## Your objective
Please reproduce the data below exactly, from the first line through the line containing "Click the Firefox", and leave every later line out.

## Data for review
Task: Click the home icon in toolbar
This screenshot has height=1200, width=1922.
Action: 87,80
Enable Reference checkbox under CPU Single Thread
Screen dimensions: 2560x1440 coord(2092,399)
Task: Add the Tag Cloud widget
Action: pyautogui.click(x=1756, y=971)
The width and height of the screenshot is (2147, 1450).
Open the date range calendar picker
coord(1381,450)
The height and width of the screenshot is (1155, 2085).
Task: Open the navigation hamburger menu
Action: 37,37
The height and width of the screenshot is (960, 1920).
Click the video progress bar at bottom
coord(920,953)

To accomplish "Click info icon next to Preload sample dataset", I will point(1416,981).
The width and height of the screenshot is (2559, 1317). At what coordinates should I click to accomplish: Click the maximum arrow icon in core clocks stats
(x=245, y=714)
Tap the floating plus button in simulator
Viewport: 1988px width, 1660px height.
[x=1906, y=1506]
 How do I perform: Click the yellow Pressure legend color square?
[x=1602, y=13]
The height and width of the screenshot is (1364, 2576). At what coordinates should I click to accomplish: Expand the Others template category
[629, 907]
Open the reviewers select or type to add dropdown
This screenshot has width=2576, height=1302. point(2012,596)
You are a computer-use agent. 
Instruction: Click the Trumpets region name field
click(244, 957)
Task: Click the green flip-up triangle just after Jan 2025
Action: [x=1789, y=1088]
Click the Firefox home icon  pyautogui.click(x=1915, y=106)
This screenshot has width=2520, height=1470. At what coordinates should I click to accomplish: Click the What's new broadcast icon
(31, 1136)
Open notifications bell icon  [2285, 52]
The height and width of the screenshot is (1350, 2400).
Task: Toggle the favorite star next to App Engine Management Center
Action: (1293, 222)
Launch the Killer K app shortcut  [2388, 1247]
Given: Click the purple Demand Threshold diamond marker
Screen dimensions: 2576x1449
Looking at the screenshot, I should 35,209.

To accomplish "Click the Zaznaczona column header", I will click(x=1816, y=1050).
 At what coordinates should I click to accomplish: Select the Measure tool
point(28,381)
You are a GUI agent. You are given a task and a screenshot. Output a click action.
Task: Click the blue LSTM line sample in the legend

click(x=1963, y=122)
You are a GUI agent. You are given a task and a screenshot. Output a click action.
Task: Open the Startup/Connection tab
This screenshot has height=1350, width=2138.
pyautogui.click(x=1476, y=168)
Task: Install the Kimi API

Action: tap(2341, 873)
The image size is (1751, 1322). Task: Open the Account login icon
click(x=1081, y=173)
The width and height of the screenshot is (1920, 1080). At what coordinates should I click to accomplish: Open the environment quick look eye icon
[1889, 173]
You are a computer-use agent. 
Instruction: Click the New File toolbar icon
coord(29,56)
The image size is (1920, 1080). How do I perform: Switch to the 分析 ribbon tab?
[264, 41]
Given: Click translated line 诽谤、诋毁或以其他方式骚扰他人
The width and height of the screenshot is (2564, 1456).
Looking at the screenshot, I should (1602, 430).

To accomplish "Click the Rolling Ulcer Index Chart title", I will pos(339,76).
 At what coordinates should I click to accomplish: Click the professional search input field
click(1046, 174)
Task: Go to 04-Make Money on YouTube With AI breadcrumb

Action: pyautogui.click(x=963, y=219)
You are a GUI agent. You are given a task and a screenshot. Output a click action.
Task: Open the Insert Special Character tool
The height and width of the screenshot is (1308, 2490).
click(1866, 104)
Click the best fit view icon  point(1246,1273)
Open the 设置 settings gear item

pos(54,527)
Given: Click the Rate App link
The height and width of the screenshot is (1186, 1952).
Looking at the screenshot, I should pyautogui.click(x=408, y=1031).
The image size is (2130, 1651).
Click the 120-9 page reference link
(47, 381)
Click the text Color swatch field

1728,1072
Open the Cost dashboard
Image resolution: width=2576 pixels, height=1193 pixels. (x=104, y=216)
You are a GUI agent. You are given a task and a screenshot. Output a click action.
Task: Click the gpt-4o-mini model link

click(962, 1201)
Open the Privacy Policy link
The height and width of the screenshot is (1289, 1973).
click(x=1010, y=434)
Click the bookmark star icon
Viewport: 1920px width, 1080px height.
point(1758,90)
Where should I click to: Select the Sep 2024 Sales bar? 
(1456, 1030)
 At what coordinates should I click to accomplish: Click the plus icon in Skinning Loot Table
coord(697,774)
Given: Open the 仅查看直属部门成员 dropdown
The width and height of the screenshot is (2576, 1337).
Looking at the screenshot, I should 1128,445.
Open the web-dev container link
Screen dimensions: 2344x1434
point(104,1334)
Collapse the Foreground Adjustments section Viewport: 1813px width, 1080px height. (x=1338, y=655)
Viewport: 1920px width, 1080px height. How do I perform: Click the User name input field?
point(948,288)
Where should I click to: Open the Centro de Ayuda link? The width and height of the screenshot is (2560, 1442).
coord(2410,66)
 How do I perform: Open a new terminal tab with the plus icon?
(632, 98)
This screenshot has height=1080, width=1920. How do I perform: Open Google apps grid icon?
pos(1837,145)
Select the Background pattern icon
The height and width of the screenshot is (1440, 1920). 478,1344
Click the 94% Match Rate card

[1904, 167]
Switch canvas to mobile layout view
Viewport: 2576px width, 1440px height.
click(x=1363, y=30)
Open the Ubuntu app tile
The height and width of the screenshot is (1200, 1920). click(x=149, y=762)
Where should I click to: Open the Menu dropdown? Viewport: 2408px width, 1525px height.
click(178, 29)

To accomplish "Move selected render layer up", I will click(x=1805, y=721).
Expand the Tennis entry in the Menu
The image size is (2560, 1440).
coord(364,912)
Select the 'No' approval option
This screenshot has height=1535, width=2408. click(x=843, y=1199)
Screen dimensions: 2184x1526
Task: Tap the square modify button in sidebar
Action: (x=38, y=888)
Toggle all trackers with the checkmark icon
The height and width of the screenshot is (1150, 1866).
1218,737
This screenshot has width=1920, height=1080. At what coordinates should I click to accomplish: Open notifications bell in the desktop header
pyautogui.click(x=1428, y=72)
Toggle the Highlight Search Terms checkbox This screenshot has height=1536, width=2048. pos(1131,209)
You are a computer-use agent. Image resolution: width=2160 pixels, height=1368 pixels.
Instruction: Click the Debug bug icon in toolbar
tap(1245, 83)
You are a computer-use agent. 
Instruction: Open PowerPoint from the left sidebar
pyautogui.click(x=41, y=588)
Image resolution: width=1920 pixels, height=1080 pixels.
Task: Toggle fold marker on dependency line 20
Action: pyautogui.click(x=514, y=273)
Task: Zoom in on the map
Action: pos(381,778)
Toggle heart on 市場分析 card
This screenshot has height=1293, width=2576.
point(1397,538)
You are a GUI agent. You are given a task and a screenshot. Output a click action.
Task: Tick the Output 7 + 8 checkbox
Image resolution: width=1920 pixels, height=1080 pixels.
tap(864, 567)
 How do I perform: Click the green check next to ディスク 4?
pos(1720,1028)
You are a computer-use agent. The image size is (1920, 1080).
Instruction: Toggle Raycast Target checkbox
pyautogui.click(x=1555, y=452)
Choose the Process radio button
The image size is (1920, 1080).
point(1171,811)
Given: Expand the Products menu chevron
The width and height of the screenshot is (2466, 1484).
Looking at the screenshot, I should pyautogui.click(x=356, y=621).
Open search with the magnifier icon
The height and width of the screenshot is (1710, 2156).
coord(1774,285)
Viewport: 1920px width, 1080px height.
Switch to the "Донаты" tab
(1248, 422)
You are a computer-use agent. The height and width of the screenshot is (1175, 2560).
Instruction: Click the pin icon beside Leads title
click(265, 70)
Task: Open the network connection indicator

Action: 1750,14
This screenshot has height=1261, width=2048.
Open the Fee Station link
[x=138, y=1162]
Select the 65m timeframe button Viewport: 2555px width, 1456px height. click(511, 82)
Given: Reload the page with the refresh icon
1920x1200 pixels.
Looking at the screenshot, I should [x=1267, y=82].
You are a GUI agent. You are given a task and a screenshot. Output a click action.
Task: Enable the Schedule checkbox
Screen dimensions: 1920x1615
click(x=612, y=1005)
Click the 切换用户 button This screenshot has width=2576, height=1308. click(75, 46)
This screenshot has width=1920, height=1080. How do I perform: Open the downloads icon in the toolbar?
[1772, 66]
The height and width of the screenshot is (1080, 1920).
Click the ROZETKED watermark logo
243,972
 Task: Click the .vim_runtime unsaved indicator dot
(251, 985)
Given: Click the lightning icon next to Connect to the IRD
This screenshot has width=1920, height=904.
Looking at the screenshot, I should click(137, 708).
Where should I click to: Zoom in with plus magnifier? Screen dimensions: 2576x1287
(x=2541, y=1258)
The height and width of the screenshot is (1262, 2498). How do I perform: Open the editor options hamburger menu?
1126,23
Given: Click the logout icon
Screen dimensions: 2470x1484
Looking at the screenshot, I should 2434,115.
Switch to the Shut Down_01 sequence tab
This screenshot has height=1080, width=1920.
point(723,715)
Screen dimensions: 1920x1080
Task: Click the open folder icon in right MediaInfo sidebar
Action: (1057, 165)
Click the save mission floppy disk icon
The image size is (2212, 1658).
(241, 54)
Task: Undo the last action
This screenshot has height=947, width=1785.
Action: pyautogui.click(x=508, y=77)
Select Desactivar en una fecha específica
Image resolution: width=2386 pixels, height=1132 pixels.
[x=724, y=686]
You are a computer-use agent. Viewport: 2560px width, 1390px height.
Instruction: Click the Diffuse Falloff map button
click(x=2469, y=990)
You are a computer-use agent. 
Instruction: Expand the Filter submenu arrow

## Answer
Task: Click the home icon in toolbar
This screenshot has height=1200, width=1922.
Action: 87,80
Enable Reference checkbox under CPU Single Thread
Screen dimensions: 2560x1440 coord(2092,399)
Task: Add the Tag Cloud widget
Action: pyautogui.click(x=1756, y=971)
The width and height of the screenshot is (2147, 1450).
Open the date range calendar picker
coord(1381,450)
The height and width of the screenshot is (1155, 2085).
Task: Open the navigation hamburger menu
Action: 37,37
The height and width of the screenshot is (960, 1920).
Click the video progress bar at bottom
coord(920,953)

To accomplish "Click info icon next to Preload sample dataset", I will point(1416,981).
The width and height of the screenshot is (2559, 1317). At what coordinates should I click to accomplish: Click the maximum arrow icon in core clocks stats
(x=245, y=714)
Tap the floating plus button in simulator
Viewport: 1988px width, 1660px height.
[x=1906, y=1506]
 How do I perform: Click the yellow Pressure legend color square?
[x=1602, y=13]
The height and width of the screenshot is (1364, 2576). At what coordinates should I click to accomplish: Expand the Others template category
[629, 907]
Open the reviewers select or type to add dropdown
This screenshot has width=2576, height=1302. point(2012,596)
You are a computer-use agent. 
Instruction: Click the Trumpets region name field
click(244, 957)
Task: Click the green flip-up triangle just after Jan 2025
Action: [x=1789, y=1088]
Click the Firefox home icon  pyautogui.click(x=1915, y=106)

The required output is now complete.